いざとなったら戦術核でこの研究所ごと吹き飛ばせばいい、研究所を移動すると決まった時には上層部の中にはそんな思惑があったのかもしれない。
――――――――
そこで出てくる[襟坂]の言った[例の実験]とは。
それはレイドライバーの開発と並行して全身義体を作れないか、というものなのだ。これも研究のテーマとなっている。実際にカズ、恵美、千歳は日本の研究所でそんな研究にも携わってはいた。なに、途中から兵器転用を考えてスケールが大型化しただけの話である。元はといえば日本にいたころから[生命と機械との融合]それがテーマだったのだから。
具体的には、当時の日本では全身義体を目標としていたというのがある。初めは部分的な義体から始まり、機械である義体と神経系を繋いで肉体がそれを動かす。それが全身機械の身体を作れたらどうなるか?
全身義体さえ完成してしまえば、最悪の場合を考えても脳みそだけでも帰還すれば身体は乗り換えられる。人的リソースを失わないという意味合いでも実に良い話である。それに兵器として考えてみてもこれは十分魅力的な話だ。
だが、現在に至っても全身義体というのは全世界的に見ても成功例がない。それは、ただ単に義肢技術が優れているだけでは不十分なのである。生命維持はまだいいとしても、その義体を実際に操る術というものがまだ確立していないのだ。だが、思いがけないところから話は繋がる。停滞していた全身義体というこの分野の研究にレイドライバーのサブプロセッサーから声が上がったのだ。

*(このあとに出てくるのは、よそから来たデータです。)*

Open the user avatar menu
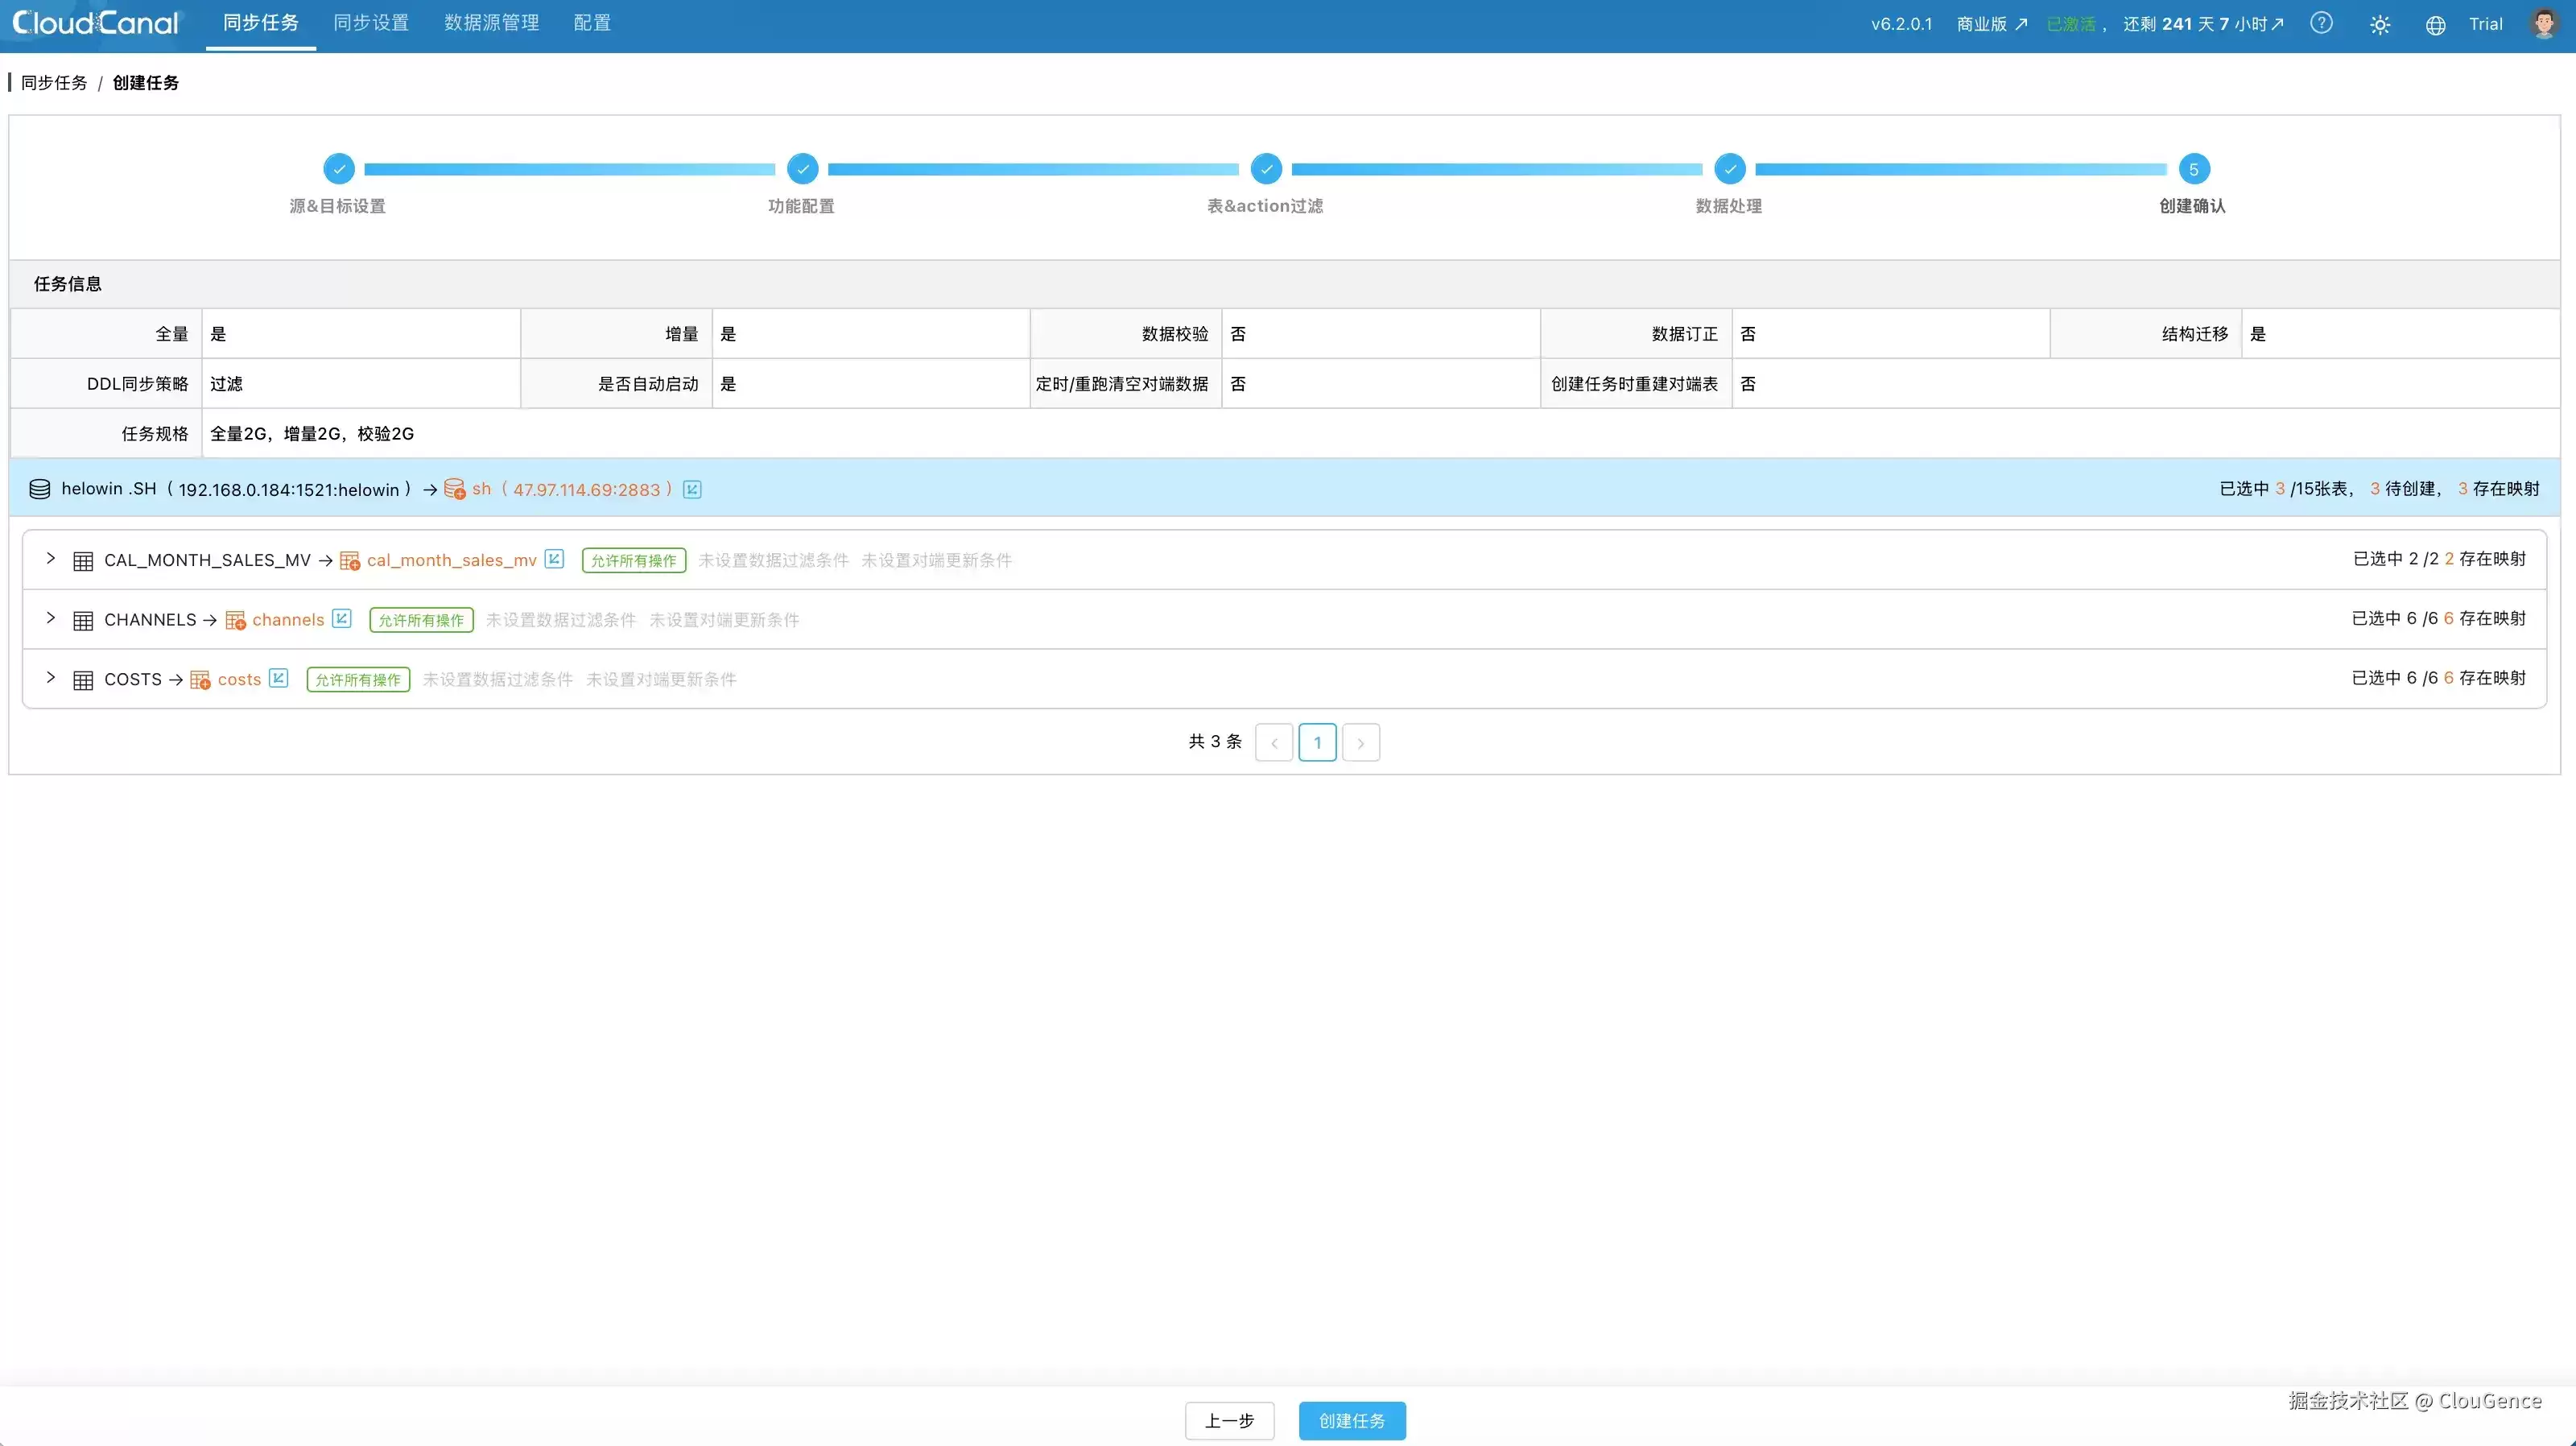point(2544,23)

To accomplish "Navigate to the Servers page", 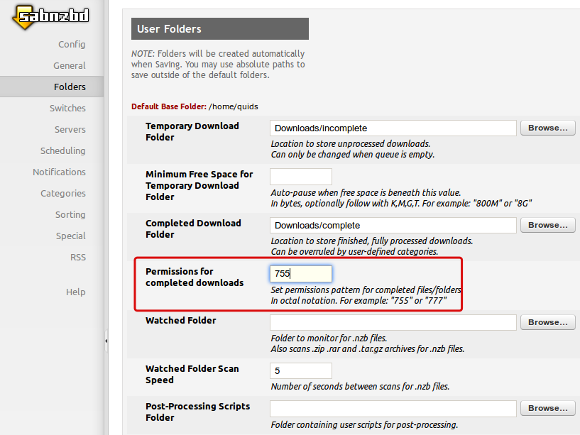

そう、ゼロフォーからの報告である。先の戦闘の際、パイロットであるマリアーナが精神的なものからレイドライバーの操縦ができなくなった時の事である。ゼロフォーは子宮リンクシステムをすべてカットしてレイドライバーの操縦を行ったという。もちろん子宮リンクシステムを使用していないという事はレイドライバーの機体各所に設置されている[子供]と呼ばれる生体部品からのシグナルも使用していないという話になる。そしてそのうえで相手のレイドライバーを撃破したのだ。
その上でゼロフォーは、
[私は自分が優秀だとは微塵も考えません。そんな己惚れた思考はあまりにも無意味だからです。ですが、その上で敢えて言わせて頂ければ、今回、すべて自分にレイドライバーの感覚を自分に回してみて、実際にその身で戦ってみて感じたのは、もしかしたら私のような、サブプロセッサーという存在であれば単独行動が可能なのではないか、という点です]
つまりは最悪の場合、パイロットも[器官]も[子供]も不要ではないか? ゼロフォーはそう告げたのだ。
その報告は実際に部隊配備にも既に使用されている。トリシャとクリスは実際、パイロットのみで搭乗しているし、ゼロツー、ゼロスリーはサブプロセッサー単独で、しかも[子供]抜きの純粋な機械部品だけで構成された機体を操っている。
それならば、いっそ小型化して全身義体だってコントロールできるのではないか、と。